COLUMBUS, OHIO—Epilepsy surgery provides a substantially longer life expectancy than medical treatment for children with refractory epilepsy who are suitable surgical candidates, according to research presented at the 43rd Annual Meeting of the Child Neurology Society. The surgery benefits children with temporal lobe epilepsy and those with extratemporal epilepsy to a similar extent.
Iván Sánchez Fernández, MD, a research fellow in the Department of Neurology at Boston Children’s Hospital, and colleagues conducted a study to quantify the life expectancy of children with refractory epilepsy who were eligible for surgery. The investigators used a decision analysis model with input data from the literature to compare the life expectancy associated with medical treatment alone with that associated with epilepsy surgery. The model accounted for different probabilities associated with temporal and extratemporal epilepsy.
One-way and two-way sensitivity analyses were used to evaluate the robustness of the results across wide variations of input parameters. Second-order Monte Carlo simulations were used to evaluate the ways in which input parameter uncertainty in the literature influenced the selection of the preferred treatment strategy. The study’s main outcome was life expectancy.

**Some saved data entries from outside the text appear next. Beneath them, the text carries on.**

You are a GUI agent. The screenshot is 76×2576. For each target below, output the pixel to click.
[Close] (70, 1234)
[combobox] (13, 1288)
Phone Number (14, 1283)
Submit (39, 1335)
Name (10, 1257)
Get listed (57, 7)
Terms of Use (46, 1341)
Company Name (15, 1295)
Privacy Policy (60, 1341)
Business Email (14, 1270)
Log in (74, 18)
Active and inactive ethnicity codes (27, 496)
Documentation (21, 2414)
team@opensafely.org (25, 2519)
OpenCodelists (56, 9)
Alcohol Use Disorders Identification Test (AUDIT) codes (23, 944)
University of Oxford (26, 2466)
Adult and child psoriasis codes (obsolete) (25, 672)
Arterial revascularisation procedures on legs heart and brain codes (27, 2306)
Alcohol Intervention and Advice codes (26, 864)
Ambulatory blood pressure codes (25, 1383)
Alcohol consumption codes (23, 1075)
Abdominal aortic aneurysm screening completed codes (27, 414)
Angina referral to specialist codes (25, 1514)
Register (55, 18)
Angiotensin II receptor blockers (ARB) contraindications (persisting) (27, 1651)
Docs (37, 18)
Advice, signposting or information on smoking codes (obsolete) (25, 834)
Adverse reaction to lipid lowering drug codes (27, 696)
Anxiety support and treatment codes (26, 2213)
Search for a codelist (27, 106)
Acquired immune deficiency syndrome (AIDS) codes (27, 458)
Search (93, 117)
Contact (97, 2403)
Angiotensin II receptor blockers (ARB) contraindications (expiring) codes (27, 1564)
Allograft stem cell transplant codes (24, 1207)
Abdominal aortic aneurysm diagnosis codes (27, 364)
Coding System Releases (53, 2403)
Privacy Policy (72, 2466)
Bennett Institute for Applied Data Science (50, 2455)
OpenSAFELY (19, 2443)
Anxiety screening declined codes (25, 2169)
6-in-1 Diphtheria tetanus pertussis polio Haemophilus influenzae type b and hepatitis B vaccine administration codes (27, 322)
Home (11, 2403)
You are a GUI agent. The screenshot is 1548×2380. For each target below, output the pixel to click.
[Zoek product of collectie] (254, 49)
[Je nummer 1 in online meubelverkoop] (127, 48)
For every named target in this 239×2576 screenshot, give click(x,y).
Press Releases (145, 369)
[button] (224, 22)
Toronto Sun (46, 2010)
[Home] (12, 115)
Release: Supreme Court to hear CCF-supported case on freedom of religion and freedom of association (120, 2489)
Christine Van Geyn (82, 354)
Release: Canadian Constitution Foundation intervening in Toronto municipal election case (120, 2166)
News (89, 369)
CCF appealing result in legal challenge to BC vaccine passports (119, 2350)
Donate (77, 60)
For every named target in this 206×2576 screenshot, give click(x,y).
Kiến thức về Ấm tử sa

In this decision analysis model, for patients between ages 3 and 21, epilepsy surgery offered a longer life expectancy than medical treatment alone, regardless of whether the epilepsy was temporal or extratemporal. The gain in life expectancy from epilepsy surgery, compared with that from medical treatment alone, was on the order of five to six years of life for temporal lobe epilepsy and extratemporal epilepsy across a wide range of pediatric ages and across a wide range of input parameter variations.
One-way and two-way sensitivity analyses indicated the robustness of the results for a wide range of values in individual input parameters, said the authors. Second-order Monte Carlo simulations demonstrated the robustness of epilepsy surgery as the preferred strategy, considering input parameter uncertainty in the current literature.
“There was no adjustment for quality of life, but we estimated the percentage of life expectancy spent in seizure freedom for each strategy, and epilepsy surgery was associated with a higher percentage of life expectancy spent in seizure freedom,” said Dr. Sánchez Fernández. For patients age 10 with refractory temporal epilepsy, 48.9% of their life expectancy would be seizure-free in the epilepsy surgery strategy, compared with 14.3% in the medical treatment alone strategy. For patients age 10 with refractory extratemporal epilepsy, 43.0% of their life expectancy would be seizure-free in the epilepsy surgery strategy, compared with 14.3% in the medical treatment only strategy. Complications from surgery were infrequent.